Stored items from a collection:
-------------------------

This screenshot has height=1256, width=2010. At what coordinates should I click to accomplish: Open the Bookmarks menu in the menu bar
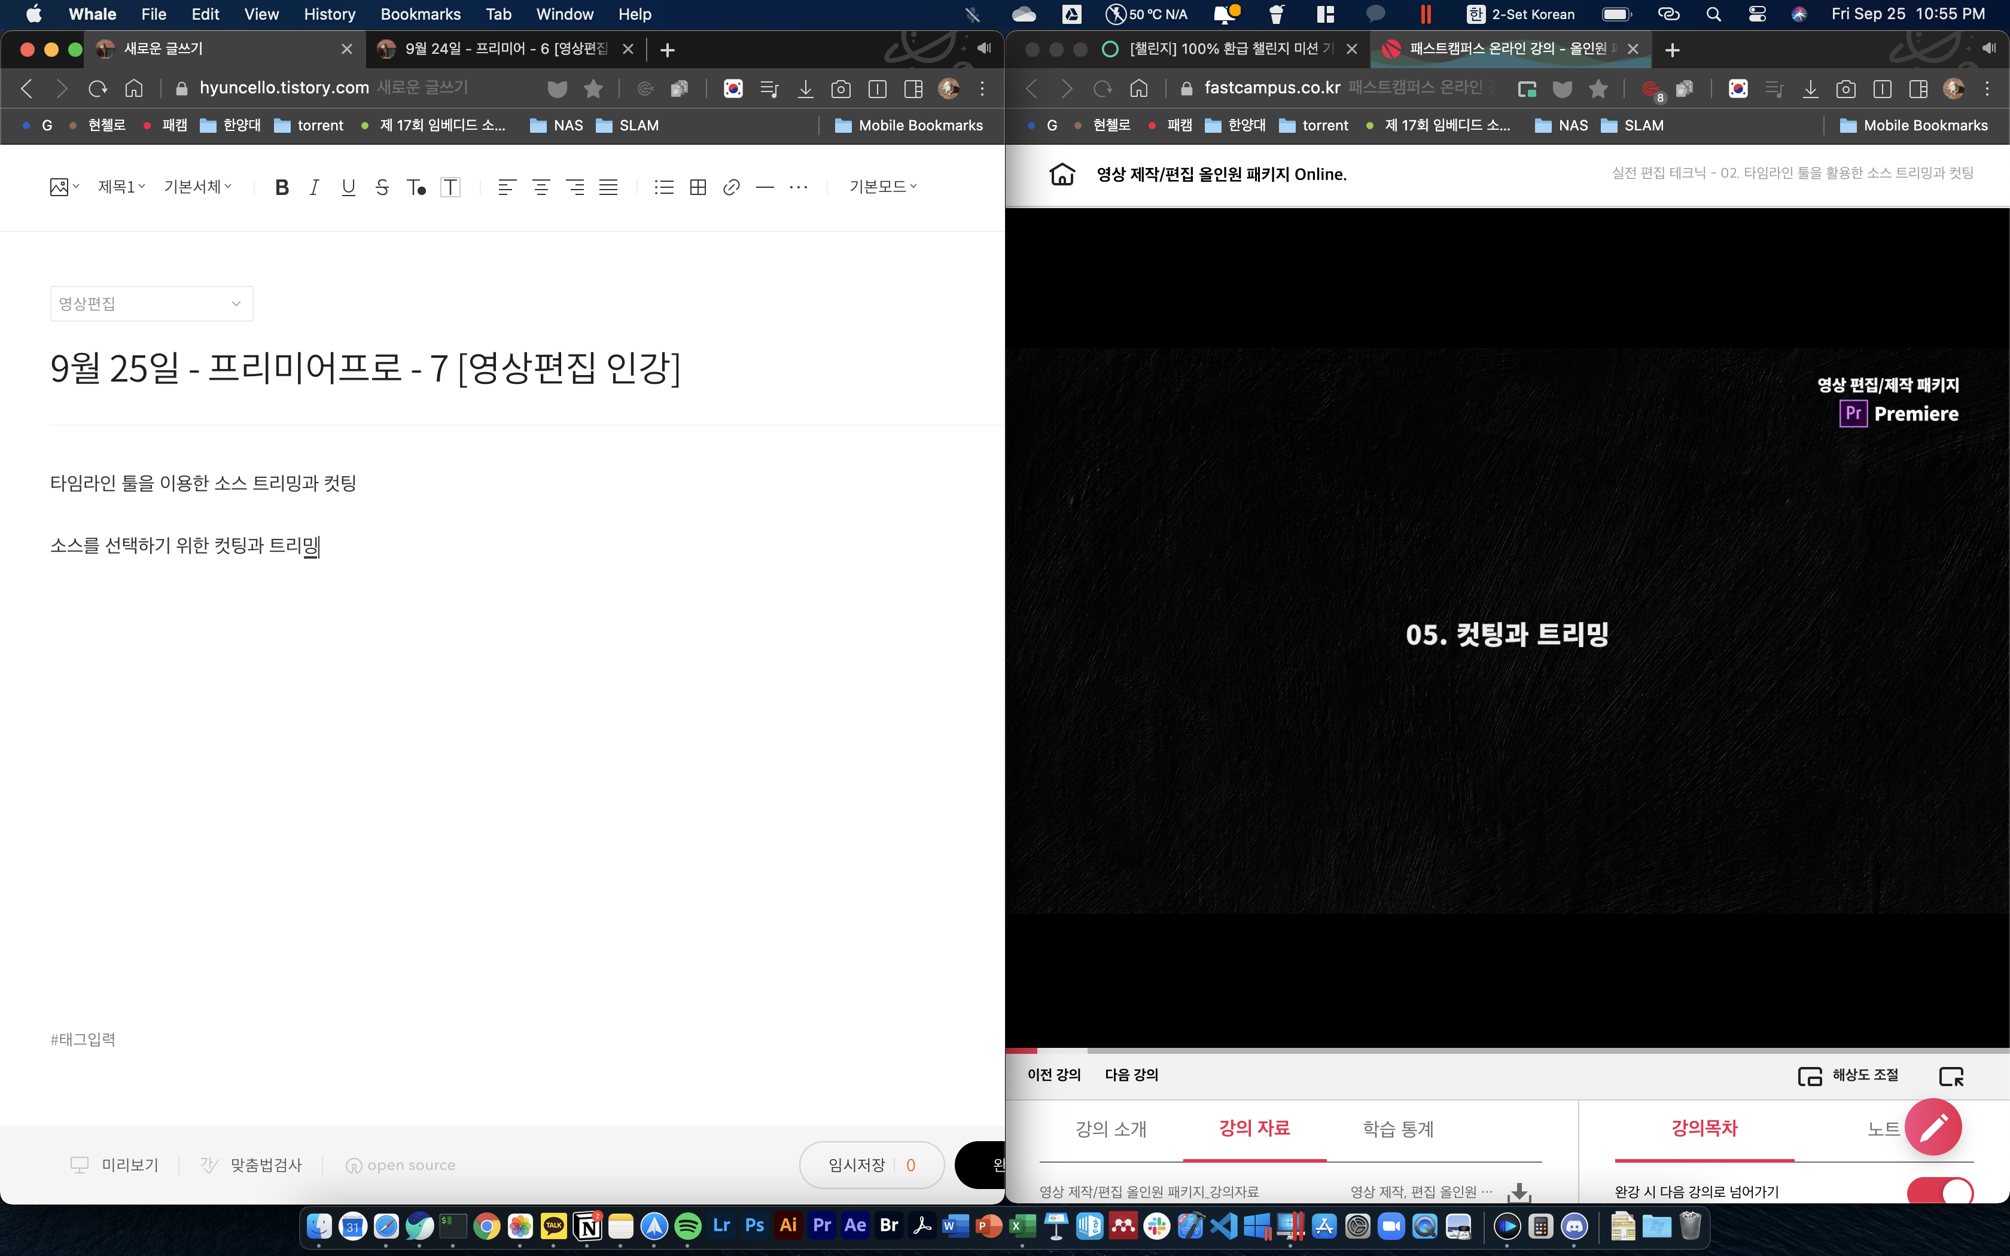pyautogui.click(x=420, y=14)
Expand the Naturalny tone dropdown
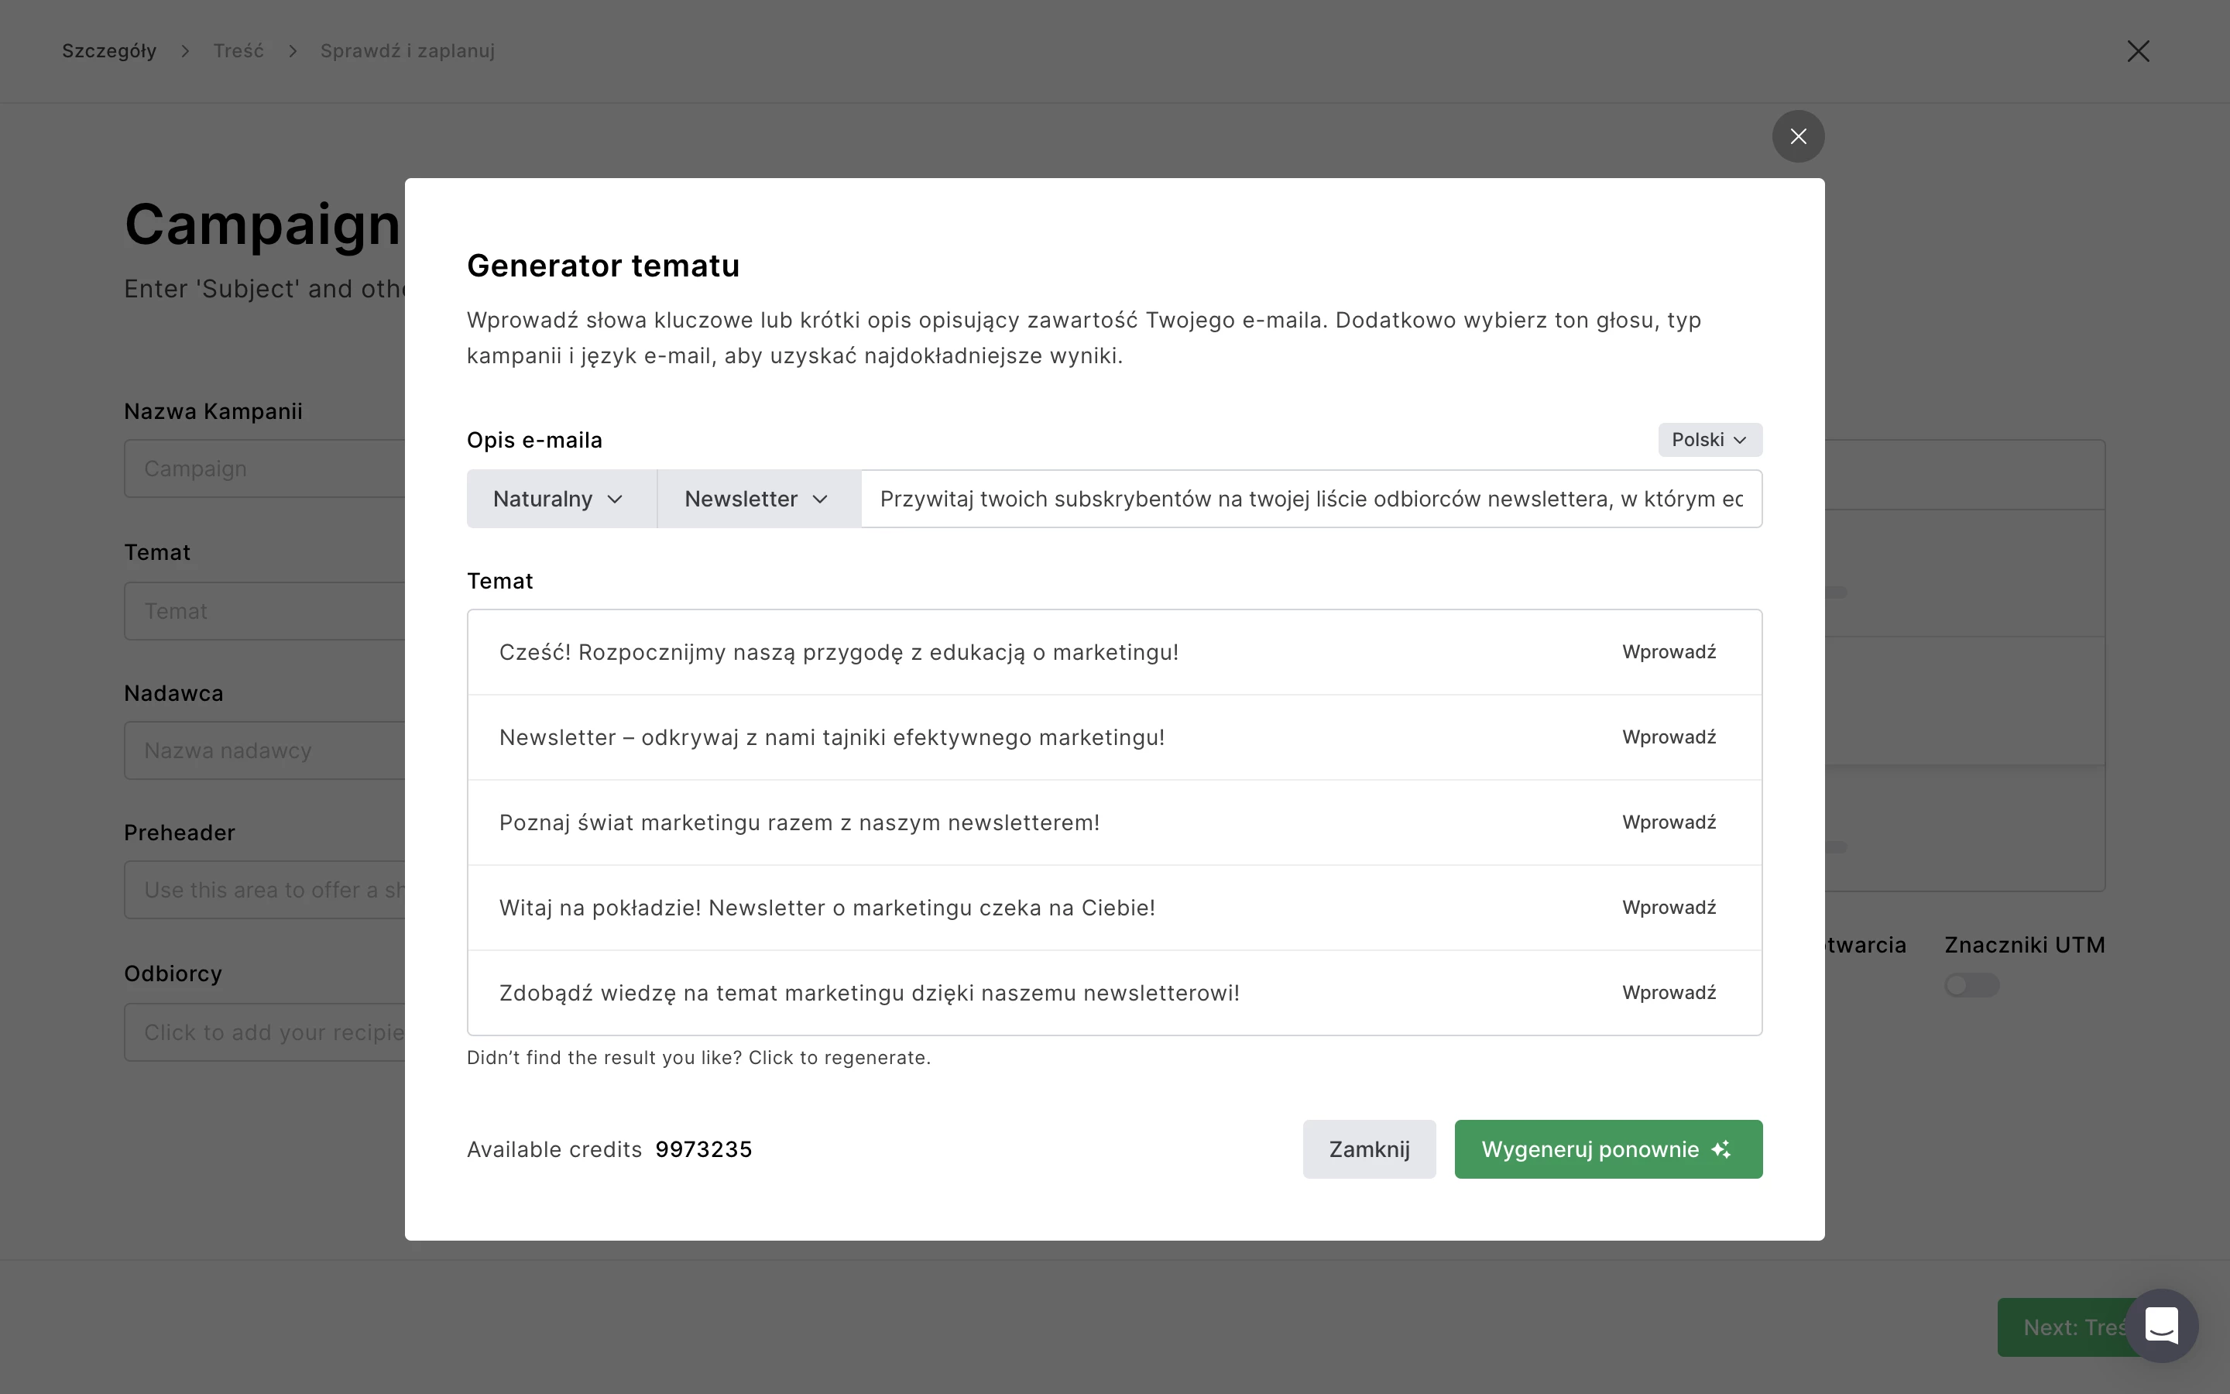This screenshot has width=2230, height=1394. pyautogui.click(x=560, y=499)
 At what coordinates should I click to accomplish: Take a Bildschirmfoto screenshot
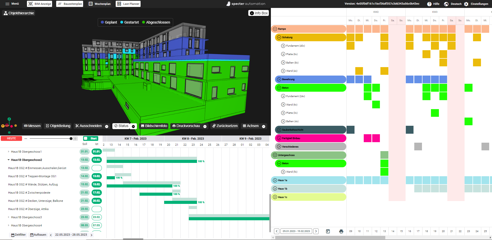[154, 126]
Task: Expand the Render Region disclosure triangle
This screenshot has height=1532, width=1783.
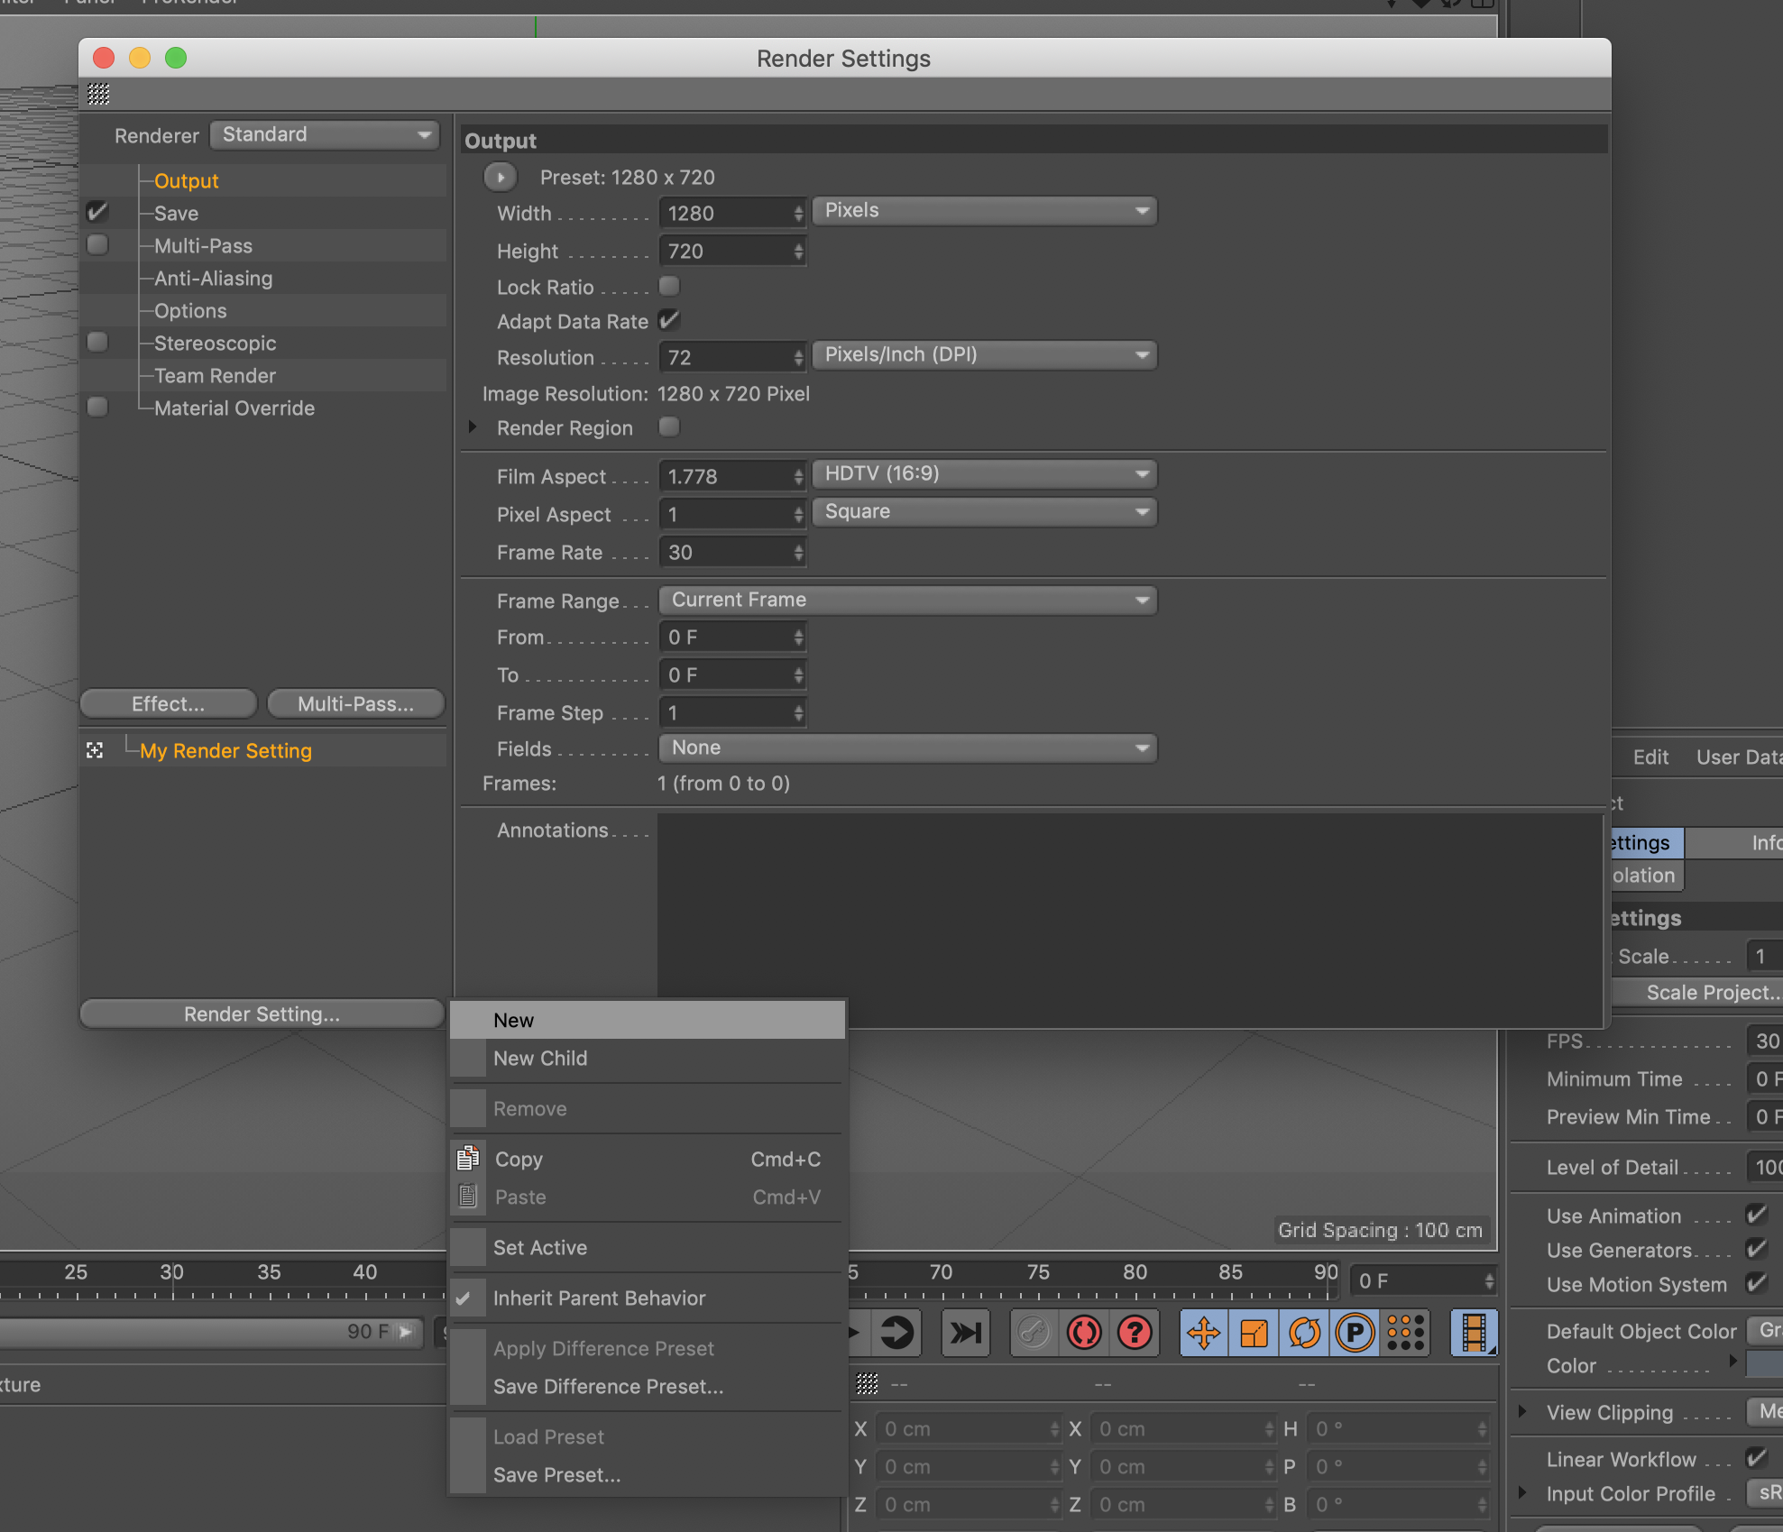Action: 473,427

-------------------------

_Exercise requirements_
Your output should be only the lines from the line with "At what coordinates should I click to accomplish: Take" through the end of the data, exactly as they stand, and no pictures.

_Answer to the problem_
 At what coordinates should I click to accomplish: Take a Bildschirmfoto screenshot
[154, 126]
Task: Expand the Render Region disclosure triangle
This screenshot has height=1532, width=1783.
Action: 473,427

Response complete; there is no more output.